══ Records provided

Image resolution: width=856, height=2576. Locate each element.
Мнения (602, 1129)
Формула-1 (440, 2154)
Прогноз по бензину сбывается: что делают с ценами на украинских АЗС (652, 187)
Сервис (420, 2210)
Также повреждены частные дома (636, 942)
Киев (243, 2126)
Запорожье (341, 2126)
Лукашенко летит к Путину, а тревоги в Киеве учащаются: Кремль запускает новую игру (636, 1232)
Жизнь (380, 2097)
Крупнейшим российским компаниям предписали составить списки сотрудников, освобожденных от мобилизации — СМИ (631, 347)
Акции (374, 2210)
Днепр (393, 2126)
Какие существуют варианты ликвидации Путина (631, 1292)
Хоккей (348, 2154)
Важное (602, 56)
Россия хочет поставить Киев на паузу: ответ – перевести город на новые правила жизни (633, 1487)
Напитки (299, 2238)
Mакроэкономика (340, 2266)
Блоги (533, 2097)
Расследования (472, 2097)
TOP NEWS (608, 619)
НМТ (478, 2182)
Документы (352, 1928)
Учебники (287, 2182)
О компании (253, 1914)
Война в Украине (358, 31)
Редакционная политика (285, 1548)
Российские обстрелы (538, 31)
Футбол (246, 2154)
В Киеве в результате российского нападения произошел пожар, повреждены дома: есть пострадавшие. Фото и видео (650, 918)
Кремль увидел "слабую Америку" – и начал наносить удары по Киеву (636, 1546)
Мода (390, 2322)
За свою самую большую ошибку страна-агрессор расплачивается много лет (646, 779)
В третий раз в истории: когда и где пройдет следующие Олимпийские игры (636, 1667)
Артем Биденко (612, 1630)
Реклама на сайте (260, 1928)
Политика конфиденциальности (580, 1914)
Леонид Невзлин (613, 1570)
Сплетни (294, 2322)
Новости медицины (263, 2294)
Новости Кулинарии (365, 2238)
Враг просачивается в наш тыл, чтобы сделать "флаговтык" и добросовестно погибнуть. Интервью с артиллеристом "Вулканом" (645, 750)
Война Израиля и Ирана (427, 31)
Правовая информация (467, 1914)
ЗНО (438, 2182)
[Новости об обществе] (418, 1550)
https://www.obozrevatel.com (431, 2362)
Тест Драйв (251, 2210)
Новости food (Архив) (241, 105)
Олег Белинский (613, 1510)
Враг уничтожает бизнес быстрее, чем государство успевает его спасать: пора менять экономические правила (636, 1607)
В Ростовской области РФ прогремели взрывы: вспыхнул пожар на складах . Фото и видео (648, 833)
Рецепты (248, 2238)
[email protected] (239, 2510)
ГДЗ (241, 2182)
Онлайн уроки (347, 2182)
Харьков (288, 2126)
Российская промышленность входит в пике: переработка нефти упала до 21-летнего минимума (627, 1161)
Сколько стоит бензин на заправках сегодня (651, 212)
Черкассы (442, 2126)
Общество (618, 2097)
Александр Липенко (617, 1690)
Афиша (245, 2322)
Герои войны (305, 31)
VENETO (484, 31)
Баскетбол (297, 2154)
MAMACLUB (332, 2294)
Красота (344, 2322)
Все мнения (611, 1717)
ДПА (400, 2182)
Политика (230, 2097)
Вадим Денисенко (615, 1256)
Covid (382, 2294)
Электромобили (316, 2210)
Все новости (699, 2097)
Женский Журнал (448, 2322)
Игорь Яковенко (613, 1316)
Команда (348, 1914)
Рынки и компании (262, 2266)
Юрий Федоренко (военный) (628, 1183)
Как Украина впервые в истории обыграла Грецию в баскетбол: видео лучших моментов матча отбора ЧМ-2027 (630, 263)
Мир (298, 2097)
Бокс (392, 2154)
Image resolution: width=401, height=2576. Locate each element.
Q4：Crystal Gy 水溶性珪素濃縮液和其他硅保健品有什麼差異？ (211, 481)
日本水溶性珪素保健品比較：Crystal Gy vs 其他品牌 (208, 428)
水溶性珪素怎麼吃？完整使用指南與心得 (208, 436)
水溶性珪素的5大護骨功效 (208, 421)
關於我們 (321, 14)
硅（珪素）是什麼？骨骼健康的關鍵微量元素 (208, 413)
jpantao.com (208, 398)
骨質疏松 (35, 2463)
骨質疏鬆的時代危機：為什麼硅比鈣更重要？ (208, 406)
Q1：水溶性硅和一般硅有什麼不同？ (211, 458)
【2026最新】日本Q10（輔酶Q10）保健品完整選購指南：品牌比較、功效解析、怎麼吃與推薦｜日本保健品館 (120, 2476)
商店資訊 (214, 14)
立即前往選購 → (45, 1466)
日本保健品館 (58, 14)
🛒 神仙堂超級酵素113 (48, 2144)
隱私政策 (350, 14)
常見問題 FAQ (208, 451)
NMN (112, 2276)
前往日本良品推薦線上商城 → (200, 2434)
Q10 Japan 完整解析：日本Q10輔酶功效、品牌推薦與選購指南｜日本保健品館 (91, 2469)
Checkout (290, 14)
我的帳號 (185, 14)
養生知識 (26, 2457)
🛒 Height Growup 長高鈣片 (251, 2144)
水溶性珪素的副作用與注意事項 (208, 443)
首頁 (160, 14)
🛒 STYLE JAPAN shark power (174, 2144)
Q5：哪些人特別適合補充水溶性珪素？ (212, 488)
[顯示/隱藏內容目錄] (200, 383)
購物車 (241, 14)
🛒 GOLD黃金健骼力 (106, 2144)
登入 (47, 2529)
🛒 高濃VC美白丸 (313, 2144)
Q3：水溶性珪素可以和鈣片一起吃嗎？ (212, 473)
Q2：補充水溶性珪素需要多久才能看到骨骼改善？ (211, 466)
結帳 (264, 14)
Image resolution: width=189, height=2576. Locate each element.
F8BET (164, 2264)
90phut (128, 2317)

════

Work to complete »
All lines from the one with "[顯示/隱藏內容目錄] (200, 383)" to the end of the material above should be copied exactly, both ends included, and nothing else.

Answer section »
[顯示/隱藏內容目錄] (200, 383)
購物車 (241, 14)
🛒 GOLD黃金健骼力 (106, 2144)
登入 (47, 2529)
🛒 高濃VC美白丸 (313, 2144)
Q3：水溶性珪素可以和鈣片一起吃嗎？ (212, 473)
Q2：補充水溶性珪素需要多久才能看到骨骼改善？ (211, 466)
結帳 (264, 14)
Image resolution: width=189, height=2576. Locate each element.
F8BET (164, 2264)
90phut (128, 2317)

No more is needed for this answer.